THE OPTIONS CLEARING CORPORATION

November 12, 2002

Jennifer J. Johnson
Secretary
Board of Governors of the Federal Reserve System
20th Street and Constitution Avenue, NW
Washington, DC 20551
Re: Docket No. R-1128

Office of the Comptroller of the Currency
250 E Street, SW
Public Information Room
Mail Stop 1-5
Washington, DC 20219
Re: Docket No. 02-13

Jonathan G. Katz
Secretary
Securities and Exchange Commission
450 5th Street, NW
Washington, DC 20549-0609
Re: File No. S7-32-02

    Re: Draft Interagency White Paper on Sound Practices to Strengthen the
    Resilience of the U.S. Financial System

Ladies and Gentlemen:

The Options Clearing Corporation ("OCC") is pleased to comment on the "Draft Interagency White Paper on Sound Practices to Strengthen the Resilience of the U.S. Financial System" ("Draft Interagency White Paper") released jointly by the Board of Governors of the Federal Reserve System, the Office of the Comptroller of the Currency, and the Securities and Exchange Commission ("the agencies"). OCC strongly supports the efforts of the agencies to strengthen the infrastructure of the U.S. financial markets by articulating sound practices of business continuity planning.

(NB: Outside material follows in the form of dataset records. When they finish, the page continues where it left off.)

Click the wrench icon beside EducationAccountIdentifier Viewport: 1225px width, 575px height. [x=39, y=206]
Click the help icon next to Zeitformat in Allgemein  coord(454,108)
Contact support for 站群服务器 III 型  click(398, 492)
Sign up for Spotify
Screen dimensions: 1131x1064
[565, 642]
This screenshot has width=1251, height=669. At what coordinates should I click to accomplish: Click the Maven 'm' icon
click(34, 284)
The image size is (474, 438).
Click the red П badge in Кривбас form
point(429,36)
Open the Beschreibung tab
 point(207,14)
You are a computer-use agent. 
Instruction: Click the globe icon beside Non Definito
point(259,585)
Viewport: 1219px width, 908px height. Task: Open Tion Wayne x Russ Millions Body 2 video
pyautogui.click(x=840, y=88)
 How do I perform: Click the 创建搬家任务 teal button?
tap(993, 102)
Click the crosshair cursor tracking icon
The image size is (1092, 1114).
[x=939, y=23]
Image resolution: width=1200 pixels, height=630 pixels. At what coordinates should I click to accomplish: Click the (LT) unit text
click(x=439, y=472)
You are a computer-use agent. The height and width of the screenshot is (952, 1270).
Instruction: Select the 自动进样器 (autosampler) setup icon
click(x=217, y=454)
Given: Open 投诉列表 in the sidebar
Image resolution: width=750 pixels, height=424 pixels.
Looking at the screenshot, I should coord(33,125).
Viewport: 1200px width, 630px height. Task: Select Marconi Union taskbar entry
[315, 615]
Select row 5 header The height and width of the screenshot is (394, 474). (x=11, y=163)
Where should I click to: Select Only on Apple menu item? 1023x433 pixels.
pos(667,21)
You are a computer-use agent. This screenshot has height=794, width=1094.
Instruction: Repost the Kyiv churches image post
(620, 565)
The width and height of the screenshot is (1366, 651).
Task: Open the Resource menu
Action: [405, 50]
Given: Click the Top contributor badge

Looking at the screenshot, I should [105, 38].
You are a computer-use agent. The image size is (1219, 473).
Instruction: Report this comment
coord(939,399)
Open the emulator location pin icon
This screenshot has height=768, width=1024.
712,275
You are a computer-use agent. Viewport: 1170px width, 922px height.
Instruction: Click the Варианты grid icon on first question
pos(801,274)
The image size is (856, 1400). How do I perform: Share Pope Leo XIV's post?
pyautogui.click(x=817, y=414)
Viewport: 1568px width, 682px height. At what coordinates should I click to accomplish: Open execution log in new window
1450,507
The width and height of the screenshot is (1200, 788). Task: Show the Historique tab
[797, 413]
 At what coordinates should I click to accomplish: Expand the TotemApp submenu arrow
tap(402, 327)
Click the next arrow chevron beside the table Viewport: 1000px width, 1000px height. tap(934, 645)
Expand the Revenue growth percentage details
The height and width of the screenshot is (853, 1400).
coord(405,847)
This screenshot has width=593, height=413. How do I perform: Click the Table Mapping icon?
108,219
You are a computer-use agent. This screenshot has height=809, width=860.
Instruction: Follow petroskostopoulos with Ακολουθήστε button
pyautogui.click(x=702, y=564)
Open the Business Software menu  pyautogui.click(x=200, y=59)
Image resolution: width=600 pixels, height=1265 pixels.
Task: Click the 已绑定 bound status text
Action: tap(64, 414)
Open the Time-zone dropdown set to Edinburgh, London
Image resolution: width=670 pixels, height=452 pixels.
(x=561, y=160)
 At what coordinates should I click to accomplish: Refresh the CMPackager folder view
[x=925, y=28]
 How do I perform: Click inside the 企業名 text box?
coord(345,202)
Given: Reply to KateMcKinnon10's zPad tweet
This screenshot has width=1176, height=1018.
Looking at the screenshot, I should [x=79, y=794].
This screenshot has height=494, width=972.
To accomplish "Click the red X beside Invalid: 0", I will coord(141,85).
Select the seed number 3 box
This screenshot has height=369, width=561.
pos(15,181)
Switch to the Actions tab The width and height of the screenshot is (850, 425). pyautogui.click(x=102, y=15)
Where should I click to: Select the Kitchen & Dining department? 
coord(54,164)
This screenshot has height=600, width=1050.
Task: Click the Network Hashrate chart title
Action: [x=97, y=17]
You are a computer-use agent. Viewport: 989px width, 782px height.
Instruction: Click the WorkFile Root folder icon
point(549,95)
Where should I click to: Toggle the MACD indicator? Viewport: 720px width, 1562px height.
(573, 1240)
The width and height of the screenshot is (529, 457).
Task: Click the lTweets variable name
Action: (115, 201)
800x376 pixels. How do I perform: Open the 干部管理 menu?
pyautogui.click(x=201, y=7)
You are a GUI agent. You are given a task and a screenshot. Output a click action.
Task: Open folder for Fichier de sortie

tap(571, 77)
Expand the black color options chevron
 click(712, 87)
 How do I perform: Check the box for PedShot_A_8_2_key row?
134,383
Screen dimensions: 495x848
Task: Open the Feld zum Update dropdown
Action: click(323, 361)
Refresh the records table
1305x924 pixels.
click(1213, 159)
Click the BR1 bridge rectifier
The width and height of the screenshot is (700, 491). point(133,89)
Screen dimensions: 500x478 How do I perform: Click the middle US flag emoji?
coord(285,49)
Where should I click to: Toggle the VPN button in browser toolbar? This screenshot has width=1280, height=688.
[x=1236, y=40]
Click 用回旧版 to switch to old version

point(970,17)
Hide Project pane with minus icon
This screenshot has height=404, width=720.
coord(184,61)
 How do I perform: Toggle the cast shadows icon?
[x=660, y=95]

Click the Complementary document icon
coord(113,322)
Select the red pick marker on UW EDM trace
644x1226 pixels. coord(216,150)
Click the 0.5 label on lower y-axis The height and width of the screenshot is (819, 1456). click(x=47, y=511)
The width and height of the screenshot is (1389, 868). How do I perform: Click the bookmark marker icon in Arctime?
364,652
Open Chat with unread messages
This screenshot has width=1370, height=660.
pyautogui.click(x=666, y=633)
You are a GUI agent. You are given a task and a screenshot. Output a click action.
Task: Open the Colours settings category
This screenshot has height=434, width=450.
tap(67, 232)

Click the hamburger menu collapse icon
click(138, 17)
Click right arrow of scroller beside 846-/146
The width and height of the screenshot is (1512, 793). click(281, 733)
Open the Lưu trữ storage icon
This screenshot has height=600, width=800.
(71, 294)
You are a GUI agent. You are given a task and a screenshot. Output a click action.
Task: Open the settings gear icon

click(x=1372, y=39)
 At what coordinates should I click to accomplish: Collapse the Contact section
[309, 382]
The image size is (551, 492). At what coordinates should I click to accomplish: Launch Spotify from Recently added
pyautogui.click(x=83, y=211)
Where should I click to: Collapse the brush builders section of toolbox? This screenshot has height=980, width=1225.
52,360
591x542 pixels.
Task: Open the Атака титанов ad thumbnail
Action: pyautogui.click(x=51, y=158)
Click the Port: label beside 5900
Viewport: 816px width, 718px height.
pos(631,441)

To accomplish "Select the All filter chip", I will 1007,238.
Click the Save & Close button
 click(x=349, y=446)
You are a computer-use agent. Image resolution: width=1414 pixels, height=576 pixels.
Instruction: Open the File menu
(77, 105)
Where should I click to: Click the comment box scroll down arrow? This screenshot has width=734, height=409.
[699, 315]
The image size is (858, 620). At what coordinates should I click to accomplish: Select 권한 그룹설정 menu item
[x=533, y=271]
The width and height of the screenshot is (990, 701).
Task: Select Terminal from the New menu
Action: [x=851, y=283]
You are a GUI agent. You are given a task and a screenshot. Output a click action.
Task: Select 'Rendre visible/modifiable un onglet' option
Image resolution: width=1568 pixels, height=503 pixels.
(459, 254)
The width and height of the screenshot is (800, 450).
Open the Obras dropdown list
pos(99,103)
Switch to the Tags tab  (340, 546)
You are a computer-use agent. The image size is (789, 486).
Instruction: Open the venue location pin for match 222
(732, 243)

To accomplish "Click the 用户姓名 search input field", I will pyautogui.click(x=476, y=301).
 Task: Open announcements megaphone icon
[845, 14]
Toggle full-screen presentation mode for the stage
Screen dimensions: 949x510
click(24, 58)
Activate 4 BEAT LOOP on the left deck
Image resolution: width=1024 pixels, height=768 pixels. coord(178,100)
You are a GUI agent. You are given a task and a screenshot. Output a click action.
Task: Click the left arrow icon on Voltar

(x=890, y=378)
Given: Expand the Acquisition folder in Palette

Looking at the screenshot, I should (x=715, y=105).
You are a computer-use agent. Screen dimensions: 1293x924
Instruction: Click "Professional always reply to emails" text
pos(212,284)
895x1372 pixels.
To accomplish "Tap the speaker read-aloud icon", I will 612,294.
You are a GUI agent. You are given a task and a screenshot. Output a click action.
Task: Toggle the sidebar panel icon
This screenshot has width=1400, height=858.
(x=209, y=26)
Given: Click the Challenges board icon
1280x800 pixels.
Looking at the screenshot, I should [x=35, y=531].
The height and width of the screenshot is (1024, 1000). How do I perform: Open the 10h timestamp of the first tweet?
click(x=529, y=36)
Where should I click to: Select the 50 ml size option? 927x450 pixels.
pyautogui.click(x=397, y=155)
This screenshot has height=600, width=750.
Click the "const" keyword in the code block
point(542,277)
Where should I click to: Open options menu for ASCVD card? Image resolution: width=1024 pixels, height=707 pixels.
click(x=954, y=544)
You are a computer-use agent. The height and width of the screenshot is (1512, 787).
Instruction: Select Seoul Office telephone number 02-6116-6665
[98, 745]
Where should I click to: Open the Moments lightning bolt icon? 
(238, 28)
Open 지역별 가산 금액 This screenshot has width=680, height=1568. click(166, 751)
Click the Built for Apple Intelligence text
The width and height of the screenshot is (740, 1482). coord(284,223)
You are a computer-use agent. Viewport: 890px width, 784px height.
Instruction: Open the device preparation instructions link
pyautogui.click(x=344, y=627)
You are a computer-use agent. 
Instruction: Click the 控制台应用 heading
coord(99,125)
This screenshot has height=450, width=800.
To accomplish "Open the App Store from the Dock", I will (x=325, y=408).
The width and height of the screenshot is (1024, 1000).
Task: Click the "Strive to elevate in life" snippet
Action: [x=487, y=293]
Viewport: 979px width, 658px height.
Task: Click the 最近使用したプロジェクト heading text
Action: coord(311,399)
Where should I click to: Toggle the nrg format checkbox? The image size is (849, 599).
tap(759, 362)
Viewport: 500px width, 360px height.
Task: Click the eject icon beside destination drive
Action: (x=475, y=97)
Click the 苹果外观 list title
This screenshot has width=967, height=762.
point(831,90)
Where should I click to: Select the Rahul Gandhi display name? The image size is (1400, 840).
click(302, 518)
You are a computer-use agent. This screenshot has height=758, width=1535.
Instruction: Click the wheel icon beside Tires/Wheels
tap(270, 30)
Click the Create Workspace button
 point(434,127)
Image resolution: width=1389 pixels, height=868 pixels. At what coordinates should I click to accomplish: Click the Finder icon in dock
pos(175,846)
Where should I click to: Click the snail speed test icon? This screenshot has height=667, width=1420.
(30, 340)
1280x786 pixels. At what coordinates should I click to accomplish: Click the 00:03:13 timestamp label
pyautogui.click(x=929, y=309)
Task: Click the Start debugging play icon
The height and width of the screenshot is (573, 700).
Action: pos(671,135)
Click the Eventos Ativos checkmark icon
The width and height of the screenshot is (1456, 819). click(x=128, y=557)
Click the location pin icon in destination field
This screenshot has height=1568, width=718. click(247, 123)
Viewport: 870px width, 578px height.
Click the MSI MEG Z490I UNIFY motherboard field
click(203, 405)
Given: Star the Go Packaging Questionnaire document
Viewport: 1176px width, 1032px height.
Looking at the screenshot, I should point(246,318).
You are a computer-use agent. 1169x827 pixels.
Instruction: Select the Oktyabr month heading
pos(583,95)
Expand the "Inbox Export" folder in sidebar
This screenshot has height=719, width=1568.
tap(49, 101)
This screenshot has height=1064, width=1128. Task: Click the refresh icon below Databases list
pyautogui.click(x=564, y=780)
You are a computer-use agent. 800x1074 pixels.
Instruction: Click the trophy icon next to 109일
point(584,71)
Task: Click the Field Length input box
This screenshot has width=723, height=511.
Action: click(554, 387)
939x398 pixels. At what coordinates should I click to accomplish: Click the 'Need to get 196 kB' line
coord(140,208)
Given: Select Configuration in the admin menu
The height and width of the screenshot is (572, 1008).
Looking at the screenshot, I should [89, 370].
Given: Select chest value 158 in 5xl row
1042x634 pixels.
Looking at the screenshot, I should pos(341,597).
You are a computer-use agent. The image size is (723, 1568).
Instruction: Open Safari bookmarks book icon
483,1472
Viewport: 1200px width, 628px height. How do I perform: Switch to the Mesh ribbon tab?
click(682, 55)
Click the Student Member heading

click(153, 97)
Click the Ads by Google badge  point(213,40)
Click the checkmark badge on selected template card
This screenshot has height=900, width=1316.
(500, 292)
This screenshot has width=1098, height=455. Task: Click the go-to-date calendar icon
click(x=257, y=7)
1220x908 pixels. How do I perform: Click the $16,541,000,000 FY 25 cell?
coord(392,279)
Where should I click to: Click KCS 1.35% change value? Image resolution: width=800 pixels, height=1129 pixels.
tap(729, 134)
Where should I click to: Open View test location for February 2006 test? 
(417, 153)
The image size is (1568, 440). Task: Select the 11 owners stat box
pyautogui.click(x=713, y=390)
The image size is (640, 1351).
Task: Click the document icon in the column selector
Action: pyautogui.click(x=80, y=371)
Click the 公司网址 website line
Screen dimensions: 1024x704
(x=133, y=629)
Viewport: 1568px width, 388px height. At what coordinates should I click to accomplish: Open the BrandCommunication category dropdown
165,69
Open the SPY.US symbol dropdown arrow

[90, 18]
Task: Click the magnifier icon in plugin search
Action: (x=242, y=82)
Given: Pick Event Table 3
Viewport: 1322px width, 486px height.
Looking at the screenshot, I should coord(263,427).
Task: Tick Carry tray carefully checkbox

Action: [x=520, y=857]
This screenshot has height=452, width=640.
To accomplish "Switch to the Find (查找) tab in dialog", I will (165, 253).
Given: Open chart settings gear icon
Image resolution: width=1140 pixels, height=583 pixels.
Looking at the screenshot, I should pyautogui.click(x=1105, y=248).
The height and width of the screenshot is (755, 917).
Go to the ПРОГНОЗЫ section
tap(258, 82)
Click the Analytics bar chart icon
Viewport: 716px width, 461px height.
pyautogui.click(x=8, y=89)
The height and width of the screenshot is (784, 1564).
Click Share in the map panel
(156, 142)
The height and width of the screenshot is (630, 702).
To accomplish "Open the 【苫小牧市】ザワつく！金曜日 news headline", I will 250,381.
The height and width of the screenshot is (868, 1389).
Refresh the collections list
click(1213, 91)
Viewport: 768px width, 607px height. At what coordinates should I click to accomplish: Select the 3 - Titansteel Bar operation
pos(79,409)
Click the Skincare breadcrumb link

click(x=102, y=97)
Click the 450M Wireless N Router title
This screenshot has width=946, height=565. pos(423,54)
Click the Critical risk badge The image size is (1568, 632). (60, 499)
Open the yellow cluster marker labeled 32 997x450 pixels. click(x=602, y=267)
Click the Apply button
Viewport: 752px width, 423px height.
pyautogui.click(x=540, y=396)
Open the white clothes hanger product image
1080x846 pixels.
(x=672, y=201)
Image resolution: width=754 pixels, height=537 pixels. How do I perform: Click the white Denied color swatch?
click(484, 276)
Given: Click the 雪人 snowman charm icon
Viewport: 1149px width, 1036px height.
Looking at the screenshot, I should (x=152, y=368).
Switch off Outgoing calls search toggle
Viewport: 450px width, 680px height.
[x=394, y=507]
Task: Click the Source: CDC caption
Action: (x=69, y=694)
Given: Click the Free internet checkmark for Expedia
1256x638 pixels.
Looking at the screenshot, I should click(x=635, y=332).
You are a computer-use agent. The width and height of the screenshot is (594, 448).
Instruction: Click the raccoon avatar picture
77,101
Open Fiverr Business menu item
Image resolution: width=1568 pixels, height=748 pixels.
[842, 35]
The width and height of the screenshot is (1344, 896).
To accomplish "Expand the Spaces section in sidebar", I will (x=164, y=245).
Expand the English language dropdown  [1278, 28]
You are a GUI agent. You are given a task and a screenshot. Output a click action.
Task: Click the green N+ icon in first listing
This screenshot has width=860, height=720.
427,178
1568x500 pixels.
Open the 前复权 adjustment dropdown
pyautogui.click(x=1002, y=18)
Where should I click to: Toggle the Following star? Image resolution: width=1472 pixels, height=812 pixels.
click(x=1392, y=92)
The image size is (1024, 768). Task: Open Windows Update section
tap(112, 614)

OCC is a registered securities clearing agency and a registered derivatives clearing organization. OCC is the largest clearing organization in the world for financial derivative instruments and is the first clearinghouse to receive a "AAA" rating from Standard & Poor's Corporation. OCC clears all exchange traded SEC-regulated options in the United States. These options are traded on the American Stock Exchange, the Chicago Board Options Exchange, the International Securities Exchange, the Pacific Exchange and the Philadelphia Stock Exchange. OCC has also entered into clearing agreements with Nasdaq LIFFE, LLC ("NQLX") and OneChicago, a joint venture among the Chicago Board Options Exchange, Chicago Mercantile Exchange, and Chicago Board of Trade, to clear security futures (and, in the case of NQLX, broad-based stock index futures) to be traded on those markets.

General Comments

OCC is pleased that the agencies recognize throughout the Draft Interagency White Paper that one size does not fit all with regard to sound practices for business continuity planning. Translating the sound practices identified by the agencies into operational reality will be a significant challenge for all entities, regardless of their size or role in the U.S. financial markets. The sound practices, therefore, should be clear but flexible so that entities of all sizes can comply with them in the way most appropriate to their circumstances. For example, it is simply not feasible for OCC, with its 350 employees, to maintain the same business continuity facilities as organizations with thousands of employees and vast financial resources. That said, OCC has always had a state of the art business continuity plan, and the changes that OCC is making in response to the events of September 11, 2001 will strengthen an already robust plan. OCC is committed to operating within the highest standards of business continuity planning in order to be in a position to fulfil its function within the U.S. financial system. When fully implemented, OCC's updated business continuity plan will be consistent with all of the sound practices identified in the Draft Interagency White Paper.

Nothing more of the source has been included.